::: Textauszug

Erstmals Dimethylether in einer protoplanetaren Scheibe nachgewiesen

Der 444 Lichtjahre entfernte Stern IRS 48 ist von einer Scheibe aus Gas und Staub umgeben, in der vermutlich Planeten entstehen. Und in dieser Scheibe gibt es auch erste Bausteine für die Entstehung von Leben: Ein Forscherteam der Sternwarte Leiden in den Niederlanden und des Max-Planck-Instituts für extraterrestrische Physik in Garching bei München hat erstmals das aus neun Atomen bestehende Molekül Dimethylether in einer solchen protoplanetaren Scheibe nachgewiesen. Vermutlich gebe es dort auch noch größere und komplexere Moleküle, so die Wissenschaftler im Fachblatt „Astronomy & Astrophysics“.

Seit langem wissen Astronomen, dass sich bereits in dichten Gaswolken – aus denen Sterne entstehen – komplexe organische Moleküle bilden können. Als „organisch“ bezeichnen Forscher Verbindungen auf der Basis von Kohlenstoff, die als Bausteine des Lebens dienen. Die Vermutung lag also nahe, dass diese Lebensbausteine aus den Sternentstehungsregionen auf entstehende Planeten herabregnen und dort die Entstehung von Leben – geeignete Bedingungen vorausgesetzt – anstoßen könnten. Dann müssten sich komplexe organische Verbindungen auch in protoplanetaren Scheiben nachweisen lassen. Das war bislang jedoch nur bei sehr einfachen Verbindungen wie Methanol gelungen.

::::::
::: Bereitgestellte Angaben

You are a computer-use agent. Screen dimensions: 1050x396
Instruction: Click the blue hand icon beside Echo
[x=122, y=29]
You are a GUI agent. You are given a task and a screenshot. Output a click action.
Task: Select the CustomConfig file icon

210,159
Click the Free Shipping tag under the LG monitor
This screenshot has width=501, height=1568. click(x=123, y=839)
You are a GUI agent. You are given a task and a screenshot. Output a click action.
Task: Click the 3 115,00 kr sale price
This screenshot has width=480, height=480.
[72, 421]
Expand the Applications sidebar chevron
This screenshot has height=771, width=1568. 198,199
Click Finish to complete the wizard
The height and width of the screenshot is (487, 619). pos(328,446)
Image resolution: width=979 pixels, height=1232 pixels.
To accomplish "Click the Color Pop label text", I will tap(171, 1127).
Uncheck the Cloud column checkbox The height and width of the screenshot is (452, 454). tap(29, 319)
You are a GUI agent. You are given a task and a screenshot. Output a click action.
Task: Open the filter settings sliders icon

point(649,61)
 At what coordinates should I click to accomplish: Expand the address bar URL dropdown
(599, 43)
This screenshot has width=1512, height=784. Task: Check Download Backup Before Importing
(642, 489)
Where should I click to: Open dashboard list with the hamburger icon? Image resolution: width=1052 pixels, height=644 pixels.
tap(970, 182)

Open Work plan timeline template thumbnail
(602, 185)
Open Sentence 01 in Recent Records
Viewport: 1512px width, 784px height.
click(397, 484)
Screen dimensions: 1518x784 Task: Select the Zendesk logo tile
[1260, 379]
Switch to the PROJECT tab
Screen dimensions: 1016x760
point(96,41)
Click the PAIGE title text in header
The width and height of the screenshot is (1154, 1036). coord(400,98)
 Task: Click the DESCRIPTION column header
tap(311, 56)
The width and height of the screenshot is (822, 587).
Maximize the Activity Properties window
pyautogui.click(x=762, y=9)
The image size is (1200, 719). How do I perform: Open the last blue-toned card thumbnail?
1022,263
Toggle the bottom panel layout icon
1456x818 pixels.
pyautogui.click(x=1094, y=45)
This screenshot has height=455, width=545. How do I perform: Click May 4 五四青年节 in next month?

::::::

* [Zu bearbeitende Aufgaben]
a – Geben Sie aus dem Textauszug über Dimethylether den Abschnitt wortgetreu aus, der mit den Worten „Seit langem wissen“ einsetzt und mit „wie Methanol gelungen.“ schließt.
b – Erläutern Sie anhand des Textauszugs in ein bis drei Sätzen, weshalb man erwartete, komplexe organische Verbindungen auch in protoplanetaren Scheiben nachweisen zu können.

* [Ergebnisse je Aufgabe]
a –
Seit langem wissen Astronomen, dass sich bereits in dichten Gaswolken – aus denen Sterne entstehen – komplexe organische Moleküle bilden können. Als „organisch“ bezeichnen Forscher Verbindungen auf der Basis von Kohlenstoff, die als Bausteine des Lebens dienen. Die Vermutung lag also nahe, dass diese Lebensbausteine aus den Sternentstehungsregionen auf entstehende Planeten herabregnen und dort die Entstehung von Leben – geeignete Bedingungen vorausgesetzt – anstoßen könnten. Dann müssten sich komplexe organische Verbindungen auch in protoplanetaren Scheiben nachweisen lassen. Das war bislang jedoch nur bei sehr einfachen Verbindungen wie Methanol gelungen.

b – Astronomen wissen seit Langem, dass sich komplexe organische Moleküle bereits in den dichten Gaswolken bilden können, aus denen Sterne entstehen. Daher lag die Vermutung nahe, dass diese Lebensbausteine aus den Sternentstehungsregionen auf entstehende Planeten herabregnen und dort unter geeigneten Bedingungen die Entstehung von Leben anstoßen könnten. Trifft das zu, müssten sich solche Verbindungen auch in protoplanetaren Scheiben nachweisen lassen.